A few weeks ago I read a Guardian article that asked whether someone’s taste in books could predict dating compatibility. My first reaction was, “hell yeah!” If a bloke reads the same kind of books as me there’s a good chance we’ll hit it off. However the article contains comments from people who are extremely judgmental about others’ reading habits and this is where the whole idea falls down. First of all, frankly if a bloke reads at all, I’m interested, but mainly this pretentious distinction between “high-brow” and “low-brow” or “cultured” and “popular” art is a nonsense. What can you tell about someone who professes that Infinite Jest is their favourite book? That they may or may not have actually read Infinite Jest and that’s about it. What about someone who likes sitcoms? What if they are the same person?
Last week I was doing the “what shall I watch next?” thing, skipping from Netflix to Prime to iPlayer trying to settle on something and not quite feeling into anything. Netflix now has a suggestions button that will cycle through options based on previous viewing. The first few recommendations I had already seen elsewhere but then it came to Superstore, based on my viewing of Brooklyn Nine-Nine and Parks and Recreation. Both excellent shows. But I felt like if something was along those lines and any good, I would have heard of it already? Schitt’s Creek was recommended to me multiple times by multiple people before I finally tried and yes, it does live up to its reputation. But I had literally never heard of Superstore. However the ennui had set in by then so I gave it a try. I could see the similarities to B99 and Parks, but thought it was a bit derivative, bit too fluffy and slapstick in places. A few days later and I’m crying as Jonah comforts Amy as she’s going through a tough time. Later I’m on the edge of my seat as a natural disaster befalls the store. But wait, this is disposable fluff telly, right? Well like most tv these days it is well written and well acted. It does have moments of silliness but also surprisingly deep themes, like worker’s rights, healthcare and immigration, which, by the way America, what the hell is wrong with you? The character of Amy (America Ferrera) has experiences that chime remarkably with my own life. Not totally – I did get married young and had a very similar divorce journey but didn’t get pregnant at 19 and sadly don’t have a Jonah (Ben Feldman) but still I found myself thinking “wow, that’s me” on multiple occasions. It is light, it is fluffy, it is silly, it is low-brow but it is also very good and I am loving it.

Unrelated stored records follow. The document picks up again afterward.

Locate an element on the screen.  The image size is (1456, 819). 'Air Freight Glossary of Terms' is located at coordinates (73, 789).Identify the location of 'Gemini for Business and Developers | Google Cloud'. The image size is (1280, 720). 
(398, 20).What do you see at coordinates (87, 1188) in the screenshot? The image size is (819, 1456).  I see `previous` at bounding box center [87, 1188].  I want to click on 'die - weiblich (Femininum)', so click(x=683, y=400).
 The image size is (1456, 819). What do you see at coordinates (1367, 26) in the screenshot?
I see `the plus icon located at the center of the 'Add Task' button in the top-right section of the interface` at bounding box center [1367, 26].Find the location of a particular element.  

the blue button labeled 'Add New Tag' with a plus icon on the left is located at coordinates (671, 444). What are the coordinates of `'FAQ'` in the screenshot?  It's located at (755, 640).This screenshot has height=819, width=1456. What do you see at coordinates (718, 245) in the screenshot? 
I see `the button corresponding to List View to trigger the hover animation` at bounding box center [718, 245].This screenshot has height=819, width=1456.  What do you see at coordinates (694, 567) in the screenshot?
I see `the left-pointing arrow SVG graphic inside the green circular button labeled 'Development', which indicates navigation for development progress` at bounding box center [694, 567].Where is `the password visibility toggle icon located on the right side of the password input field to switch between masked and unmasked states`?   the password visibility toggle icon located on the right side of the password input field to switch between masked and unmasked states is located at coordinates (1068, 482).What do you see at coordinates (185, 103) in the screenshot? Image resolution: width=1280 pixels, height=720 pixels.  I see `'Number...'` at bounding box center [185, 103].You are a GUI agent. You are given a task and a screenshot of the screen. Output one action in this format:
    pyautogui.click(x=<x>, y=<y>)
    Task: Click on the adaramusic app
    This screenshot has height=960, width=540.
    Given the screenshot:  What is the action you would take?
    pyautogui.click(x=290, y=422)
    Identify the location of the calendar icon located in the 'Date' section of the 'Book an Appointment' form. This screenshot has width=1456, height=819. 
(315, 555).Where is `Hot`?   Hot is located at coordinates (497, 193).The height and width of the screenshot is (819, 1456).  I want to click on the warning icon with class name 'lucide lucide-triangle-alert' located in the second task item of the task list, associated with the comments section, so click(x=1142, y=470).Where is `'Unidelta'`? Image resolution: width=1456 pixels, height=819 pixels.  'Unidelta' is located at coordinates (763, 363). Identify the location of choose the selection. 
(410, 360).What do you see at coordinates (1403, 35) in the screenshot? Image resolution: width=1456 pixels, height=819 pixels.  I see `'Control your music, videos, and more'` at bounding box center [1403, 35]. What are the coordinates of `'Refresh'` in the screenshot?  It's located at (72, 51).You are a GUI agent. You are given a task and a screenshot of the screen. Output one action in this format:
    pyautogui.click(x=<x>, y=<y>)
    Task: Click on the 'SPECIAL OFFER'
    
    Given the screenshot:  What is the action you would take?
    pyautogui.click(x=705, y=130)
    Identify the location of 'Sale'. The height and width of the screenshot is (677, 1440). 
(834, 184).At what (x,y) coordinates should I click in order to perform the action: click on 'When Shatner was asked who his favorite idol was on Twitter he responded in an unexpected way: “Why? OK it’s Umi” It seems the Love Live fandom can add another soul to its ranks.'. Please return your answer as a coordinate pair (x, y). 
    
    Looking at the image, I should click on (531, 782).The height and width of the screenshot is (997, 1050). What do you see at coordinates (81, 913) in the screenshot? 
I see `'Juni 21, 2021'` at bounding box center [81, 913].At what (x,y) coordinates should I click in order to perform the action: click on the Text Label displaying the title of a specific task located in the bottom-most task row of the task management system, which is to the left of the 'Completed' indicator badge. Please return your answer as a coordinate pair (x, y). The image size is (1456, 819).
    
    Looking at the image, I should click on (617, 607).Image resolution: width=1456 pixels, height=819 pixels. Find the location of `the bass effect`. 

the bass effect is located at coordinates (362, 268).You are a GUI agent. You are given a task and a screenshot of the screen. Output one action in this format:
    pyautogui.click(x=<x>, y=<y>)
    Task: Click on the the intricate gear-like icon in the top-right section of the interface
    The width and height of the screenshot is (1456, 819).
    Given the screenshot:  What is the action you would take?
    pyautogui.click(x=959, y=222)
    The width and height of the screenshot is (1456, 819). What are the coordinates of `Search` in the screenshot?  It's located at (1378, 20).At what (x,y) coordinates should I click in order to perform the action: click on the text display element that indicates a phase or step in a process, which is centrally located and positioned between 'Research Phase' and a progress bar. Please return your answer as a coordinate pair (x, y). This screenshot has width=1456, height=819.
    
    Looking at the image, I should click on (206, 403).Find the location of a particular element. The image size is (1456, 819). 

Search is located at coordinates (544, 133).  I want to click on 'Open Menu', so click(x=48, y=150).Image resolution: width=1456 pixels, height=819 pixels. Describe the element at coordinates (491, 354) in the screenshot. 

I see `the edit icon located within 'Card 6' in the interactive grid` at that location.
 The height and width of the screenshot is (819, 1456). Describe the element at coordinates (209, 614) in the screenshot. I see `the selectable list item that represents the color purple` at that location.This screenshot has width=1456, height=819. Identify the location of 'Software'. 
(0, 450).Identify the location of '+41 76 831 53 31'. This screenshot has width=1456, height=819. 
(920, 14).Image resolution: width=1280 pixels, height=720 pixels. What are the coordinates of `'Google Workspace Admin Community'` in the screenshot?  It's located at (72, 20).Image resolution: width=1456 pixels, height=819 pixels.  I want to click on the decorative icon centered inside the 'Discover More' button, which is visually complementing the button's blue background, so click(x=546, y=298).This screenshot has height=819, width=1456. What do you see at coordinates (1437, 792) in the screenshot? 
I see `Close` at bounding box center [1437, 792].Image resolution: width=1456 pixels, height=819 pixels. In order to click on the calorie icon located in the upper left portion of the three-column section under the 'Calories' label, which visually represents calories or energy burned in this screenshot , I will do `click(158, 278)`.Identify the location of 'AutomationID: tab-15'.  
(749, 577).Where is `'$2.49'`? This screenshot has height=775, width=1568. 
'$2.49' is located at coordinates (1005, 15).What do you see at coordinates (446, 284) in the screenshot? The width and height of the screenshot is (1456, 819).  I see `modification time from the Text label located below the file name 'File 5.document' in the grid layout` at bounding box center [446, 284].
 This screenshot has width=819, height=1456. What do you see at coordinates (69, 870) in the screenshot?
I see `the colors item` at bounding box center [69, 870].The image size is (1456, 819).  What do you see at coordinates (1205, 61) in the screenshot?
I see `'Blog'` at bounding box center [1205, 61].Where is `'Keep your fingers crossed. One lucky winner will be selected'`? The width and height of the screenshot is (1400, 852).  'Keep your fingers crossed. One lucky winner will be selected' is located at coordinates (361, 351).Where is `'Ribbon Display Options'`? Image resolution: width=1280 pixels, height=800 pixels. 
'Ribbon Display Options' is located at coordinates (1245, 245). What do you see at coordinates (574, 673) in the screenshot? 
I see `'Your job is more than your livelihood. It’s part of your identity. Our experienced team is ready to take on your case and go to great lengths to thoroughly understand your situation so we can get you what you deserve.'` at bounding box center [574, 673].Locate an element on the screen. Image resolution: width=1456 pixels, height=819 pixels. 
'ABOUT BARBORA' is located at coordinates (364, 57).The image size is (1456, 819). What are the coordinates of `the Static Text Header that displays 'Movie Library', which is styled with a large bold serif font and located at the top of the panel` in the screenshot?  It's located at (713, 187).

The whole idea of this artificial division and associated judgements is class-ist. I remember when I was in my early 20s, taking part in a quiz with some university friends. A lot of the questions related to opera, classical music, theatre etc and I was clueless. It’s not that I’m not intelligent, or that I don’t have good general knowledge, its that coming from a working class background gives you a very different cultural upbringing than those from the middle or upper-middle classes. That isn’t to say that I had no exposure to culture, quite the opposite – but traditional Scottish, folk and popular culture, as “low-brow” doesn’t have the same status or likelihood to appear as questions in quizzes, but it is as rich and fully rounded and as culturally significant as “cultured” culture. At the time I felt ashamed at my lack of knowledge of high culture, but looking back I realise that knowing your Wagner from your Puccini doesn’t make you a better person, just as knowing your Coronation Street from your Eastenders doesn’t make you a lesser person.
I have always liked the lyric from the Franz Ferdinand song “Dark of the Matinee” (one of their best songs if you ask me)
“Time every journey to bump into you, accidentally
I charm you and tell you of the boys I hate
All the girls I hate
All the words I hate
All the clothes I hate
How I’ll never be anything I hate
You smile, mention something that you like
Oh how you’d have a happy life if you did the things you like”
It’s all too easy to pass judgement. It is easy to hate on things, criticise things and make fun of them. I’m no exception, I’ve definitely engaged in that myself. By nature I’m a cynical person and I have strong opinions about a lot of things, A good judgy session can strengthen bonds and cement “us” vs “them” which as social animals we need sometimes. But expressing dislike, criticism or judgement about a tv programme/book/musician shouldn’t be the same as making judgements about the people who do like those things. The times when I’ve found someone who takes a more positive view of things, who talks enthusiastically about an interest or who I share an obsession for something with have been the most life-affirming and uplifting experiences in my life, far outweighing any camaraderie gained from a griping session. The pleasure gained from sharing a passion, sharing joy is a beautiful thing.
As we experienced lockdowns though the COVID-19 Pandemic, most of us watched far more tv and films than we did before. The arts got very little government support during lockdown, yet people continued to create, often going to great lengths to either re-package their output for an online audience, or undergoing rigorous testing, isolation and distancing measures to produce something resembling normal to us. From my own viewing habits alone, I’m going to guess that a lot of the content that has been consumed over the past year has been of the lighter, fluffier, “lower-brow” variety. It offers escapism, gives us laughs and loves when we can’t be with those who make us smile or who we desperately want to hug. It serves a purpose and it serves it well. None of us should feel remotely guilty for that.